◆ **What is needed**:
Copy out, from the data, each line containing the string "agent".

____________________

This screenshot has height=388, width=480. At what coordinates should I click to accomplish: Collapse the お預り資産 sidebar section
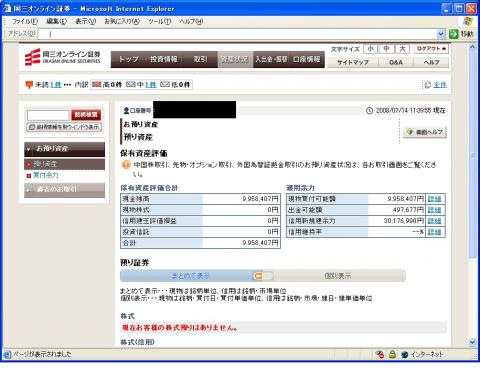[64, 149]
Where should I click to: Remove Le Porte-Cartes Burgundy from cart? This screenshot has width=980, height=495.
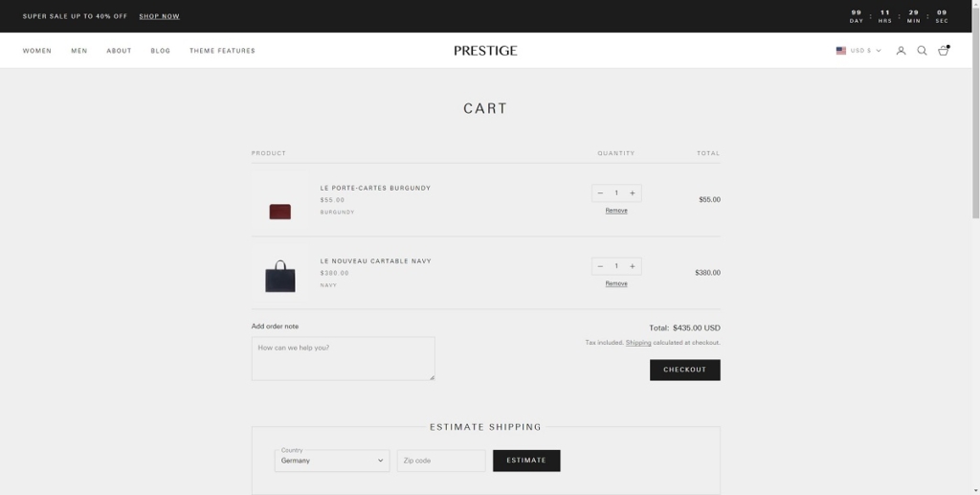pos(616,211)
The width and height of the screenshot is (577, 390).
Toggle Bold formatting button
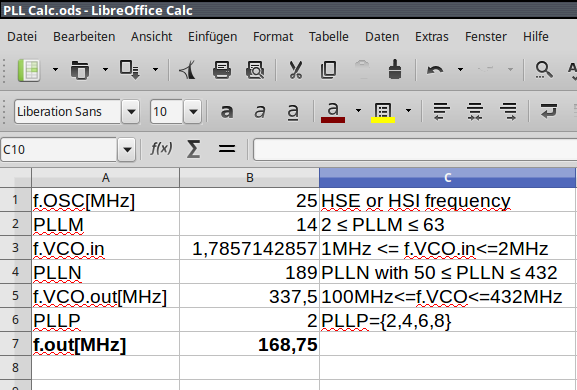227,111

____________________

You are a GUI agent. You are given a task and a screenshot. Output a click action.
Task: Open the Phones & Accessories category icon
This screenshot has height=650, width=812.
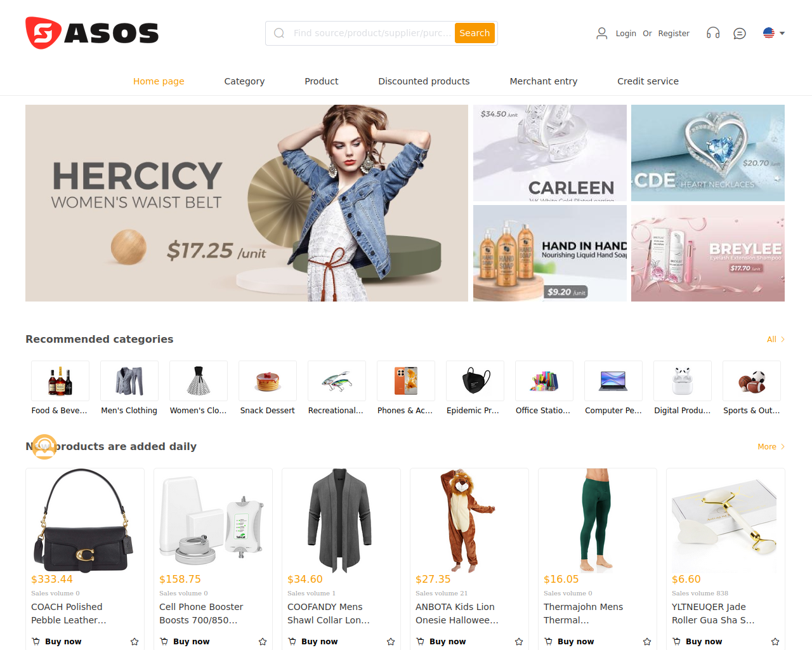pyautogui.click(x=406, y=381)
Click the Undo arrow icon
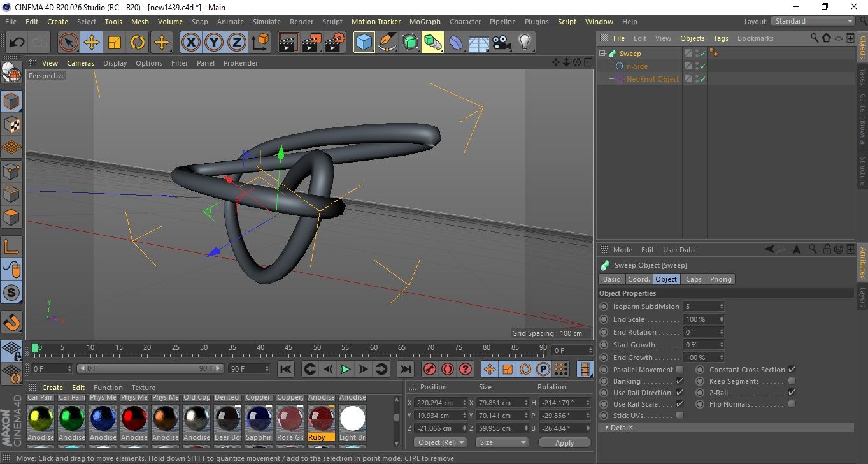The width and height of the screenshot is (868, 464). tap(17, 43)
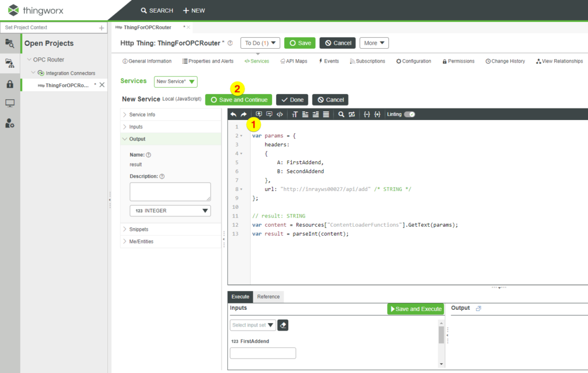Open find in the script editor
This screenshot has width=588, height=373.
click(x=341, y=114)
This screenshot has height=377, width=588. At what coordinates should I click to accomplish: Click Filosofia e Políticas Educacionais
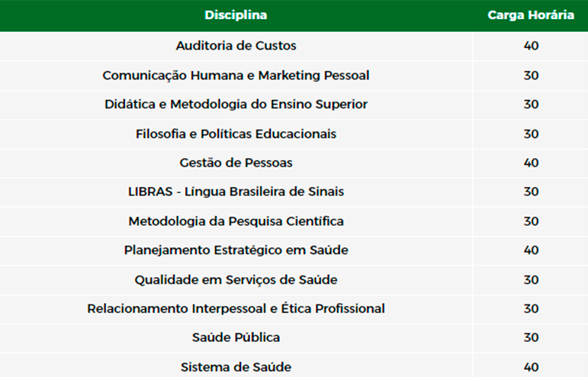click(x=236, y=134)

____________________

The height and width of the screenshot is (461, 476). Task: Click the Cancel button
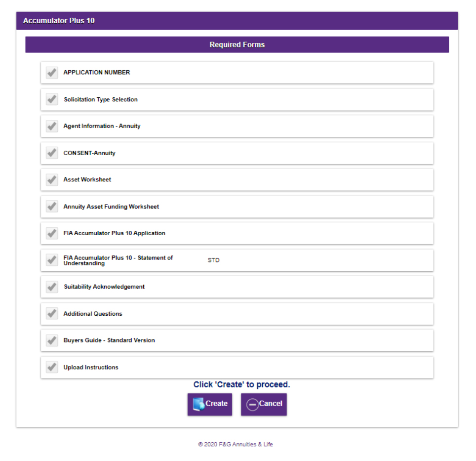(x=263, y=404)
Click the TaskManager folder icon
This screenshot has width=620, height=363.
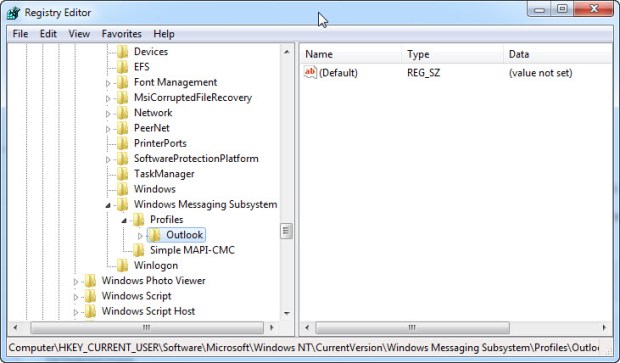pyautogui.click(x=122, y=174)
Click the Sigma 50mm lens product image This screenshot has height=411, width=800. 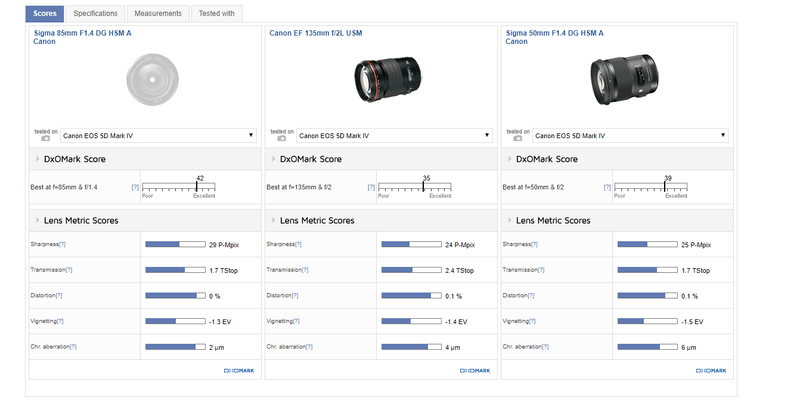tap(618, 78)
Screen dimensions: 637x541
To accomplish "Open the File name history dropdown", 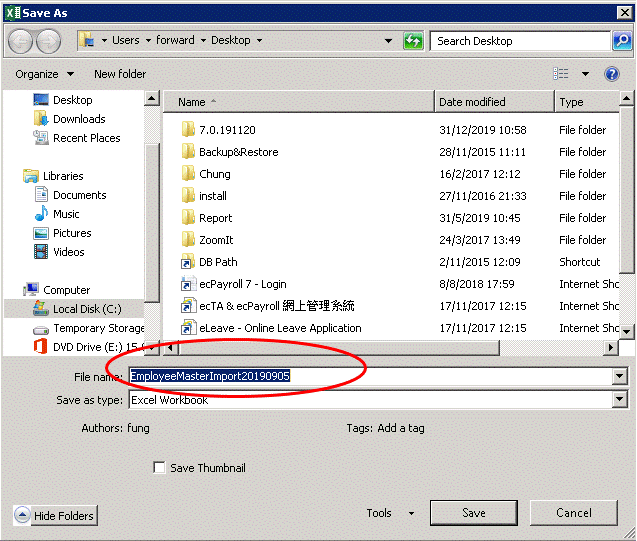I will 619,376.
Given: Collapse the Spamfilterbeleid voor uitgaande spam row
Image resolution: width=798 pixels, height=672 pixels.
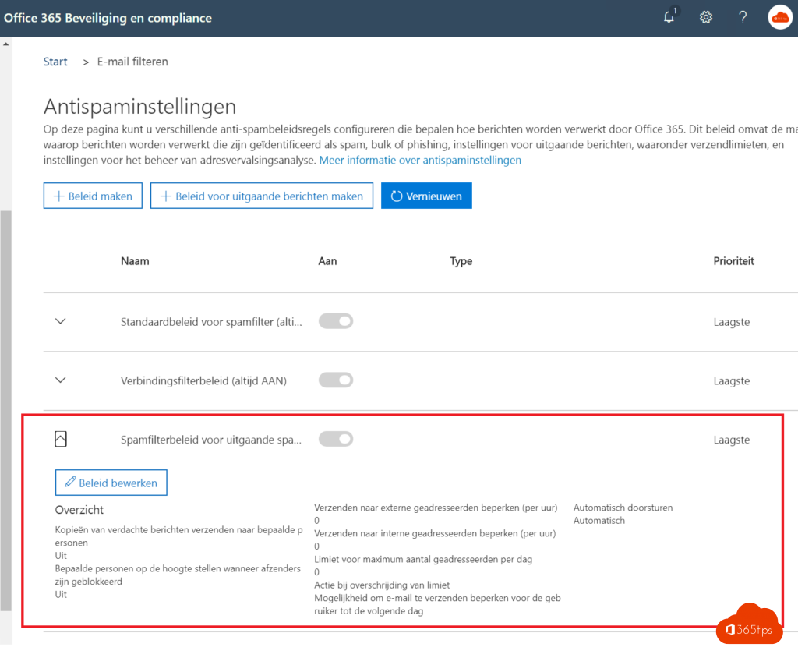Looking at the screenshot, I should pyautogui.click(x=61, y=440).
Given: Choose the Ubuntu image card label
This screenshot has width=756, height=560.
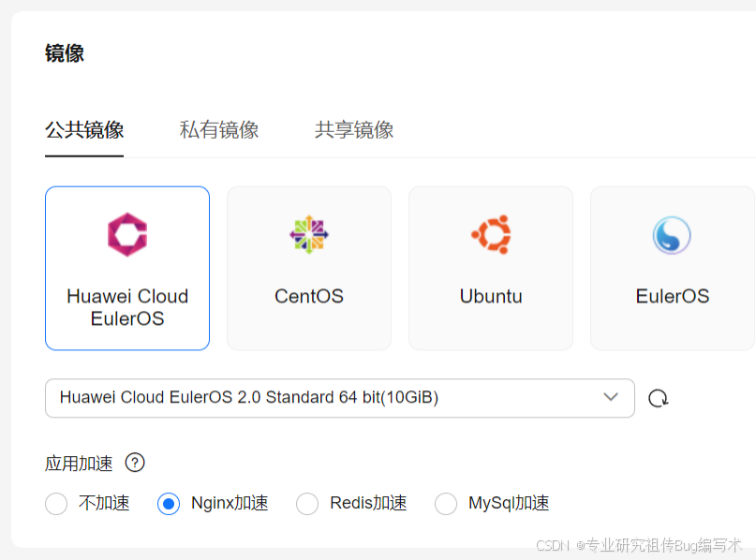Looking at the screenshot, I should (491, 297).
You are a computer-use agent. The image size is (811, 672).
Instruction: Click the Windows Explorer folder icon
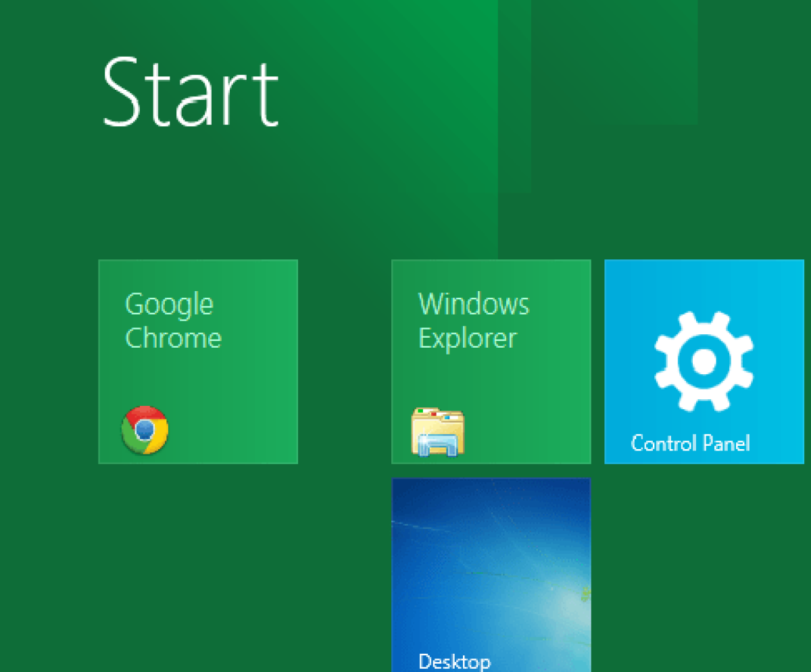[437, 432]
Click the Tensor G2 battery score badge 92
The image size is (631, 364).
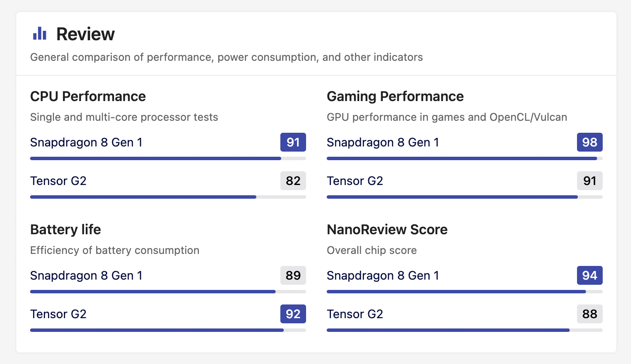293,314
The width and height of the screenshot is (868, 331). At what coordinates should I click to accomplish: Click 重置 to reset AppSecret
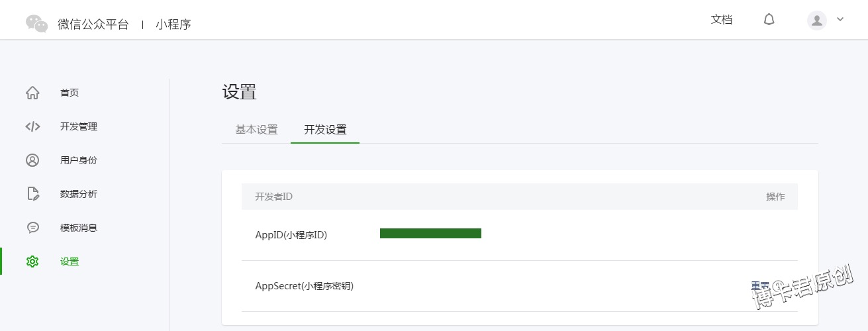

____________________

◆ **Response to this task**:
You are a GUI agent. You are given a task and a screenshot. Output a click action.
You are a computer-use agent. The image size is (811, 672).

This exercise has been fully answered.